Objective:
Filter the records below down to the lines that contain the string "header", and copy each matching line. Treat uppercase and lowercase letters as different.

Extracted records:
** Start **
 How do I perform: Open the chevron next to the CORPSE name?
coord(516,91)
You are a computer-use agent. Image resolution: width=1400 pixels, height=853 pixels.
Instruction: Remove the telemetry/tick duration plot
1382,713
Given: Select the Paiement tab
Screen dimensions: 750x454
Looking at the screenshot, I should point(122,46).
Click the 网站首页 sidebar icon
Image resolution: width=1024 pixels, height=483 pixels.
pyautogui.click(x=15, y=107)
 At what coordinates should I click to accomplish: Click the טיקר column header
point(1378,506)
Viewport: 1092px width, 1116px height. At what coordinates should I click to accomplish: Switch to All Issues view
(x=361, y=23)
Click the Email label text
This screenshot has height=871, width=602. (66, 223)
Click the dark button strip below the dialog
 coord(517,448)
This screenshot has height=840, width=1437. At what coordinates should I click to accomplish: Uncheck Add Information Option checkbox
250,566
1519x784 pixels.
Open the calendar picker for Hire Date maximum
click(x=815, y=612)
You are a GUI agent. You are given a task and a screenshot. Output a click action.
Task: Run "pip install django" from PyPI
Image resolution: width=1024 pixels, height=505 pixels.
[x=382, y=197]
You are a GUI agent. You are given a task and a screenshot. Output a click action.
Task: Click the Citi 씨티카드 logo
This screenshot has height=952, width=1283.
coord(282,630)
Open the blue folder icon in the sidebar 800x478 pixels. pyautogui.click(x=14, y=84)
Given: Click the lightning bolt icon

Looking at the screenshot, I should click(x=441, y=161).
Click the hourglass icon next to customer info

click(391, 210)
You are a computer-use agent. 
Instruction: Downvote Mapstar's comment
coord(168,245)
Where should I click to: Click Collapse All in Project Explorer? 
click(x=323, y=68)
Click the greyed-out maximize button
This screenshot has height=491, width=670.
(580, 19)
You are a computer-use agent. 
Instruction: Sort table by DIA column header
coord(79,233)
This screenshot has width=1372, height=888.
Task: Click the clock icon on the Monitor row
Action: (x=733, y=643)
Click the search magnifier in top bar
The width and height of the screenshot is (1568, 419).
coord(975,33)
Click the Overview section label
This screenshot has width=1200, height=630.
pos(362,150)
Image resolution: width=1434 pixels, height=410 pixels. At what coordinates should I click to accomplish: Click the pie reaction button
** End **
Answer to the exercise:
 At what coordinates should I click to accomplish: Click the טיקר column header
Instruction: Sort table by DIA column header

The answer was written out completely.